Text block
━━━━
Lucius George and Katherine “Kate” Louise (Eddy) Fisher
Lucius (1843 – 1916) was a paper company magnate who commissioned (and owned for the rest of his life) the beautiful Fisher Building on Dearborn. Completed in 1896, it is the oldest 20-story building still standing in Chicago. His wife Kate (1849 – 1910) was the daughter of a Presbyterian minister who founded several congregations throughout his career.
Lucius was born in Wisconsin but headed to New York in 1861 at age 18. He ended up as a color sergeant in the Civil War and went to Chicago after mustering out in 1865. Five years later he married Kate, and five years after that he became president of the Union Bag and Paper Company at the age of only 32.
Kate was born during her father’s tenure in New York — where both her parents were originally from as well — but the family moved to Wisconsin for her father’s health when she was still a baby. When she was six, they moved to Bloomington, Illinois, and at fourteen, the family settled in Chicago where she met and married Lucius in 1870.
Both could trace their familes back to before the Revolution and Kate’s great-grandfather had fought with Washington and survived Valley Forge. By 1900, they had four adult children and several servants. They summered on Mackinac Island, where they were listed on the social register, and cruised the Great Lakes on a steam yacht.
━━━━
Tasks
**A.** In the text on Lucius and Kate Fisher, why did Kate's family leave New York for Wisconsin?
**B.** Please write out everything in the text on Lucius and Kate Fisher from "Lucius was born" down to "of only 32.".

Data records
━━━━
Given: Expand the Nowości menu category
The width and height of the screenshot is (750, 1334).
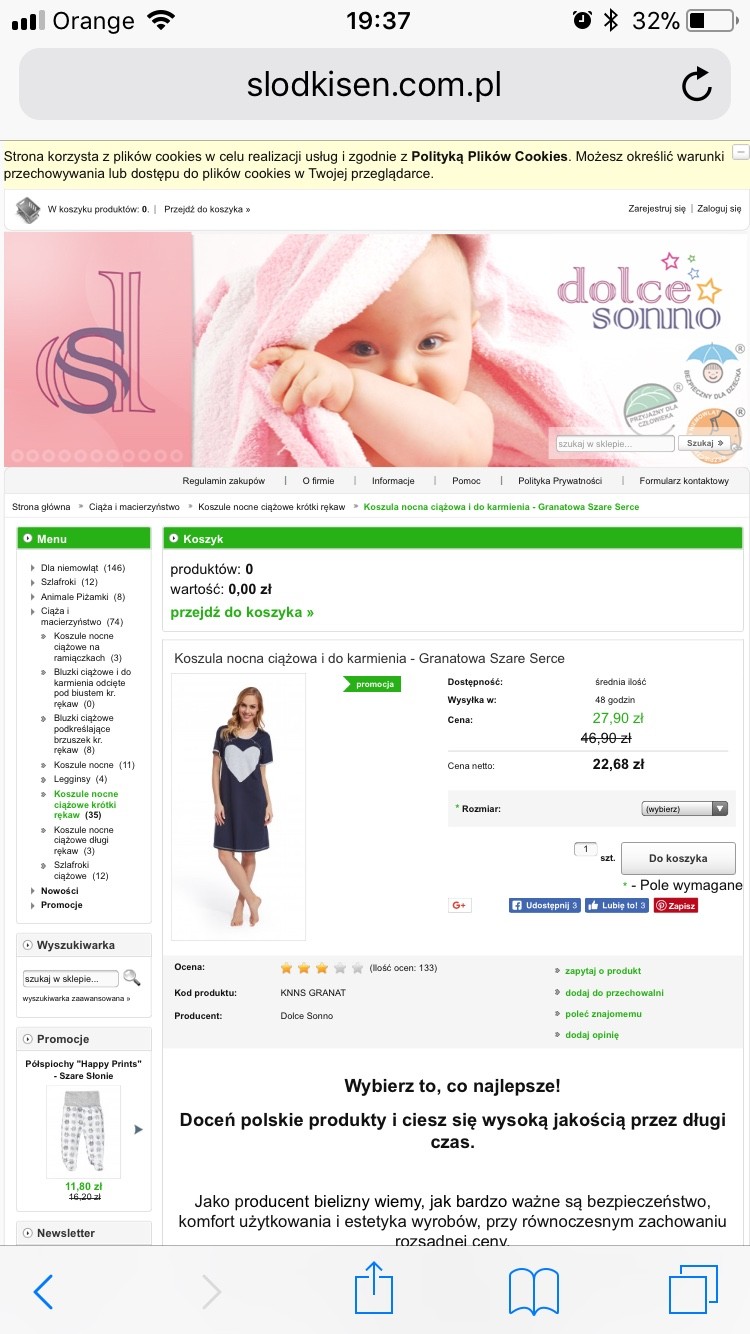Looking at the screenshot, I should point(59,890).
━━━━
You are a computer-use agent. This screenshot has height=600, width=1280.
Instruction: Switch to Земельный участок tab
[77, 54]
━━━━
Per-task outputs
**A.** They moved to Wisconsin for her father's health when Kate was still a baby.

**B.**
Lucius was born in Wisconsin but headed to New York in 1861 at age 18. He ended up as a color sergeant in the Civil War and went to Chicago after mustering out in 1865. Five years later he married Kate, and five years after that he became president of the Union Bag and Paper Company at the age of only 32.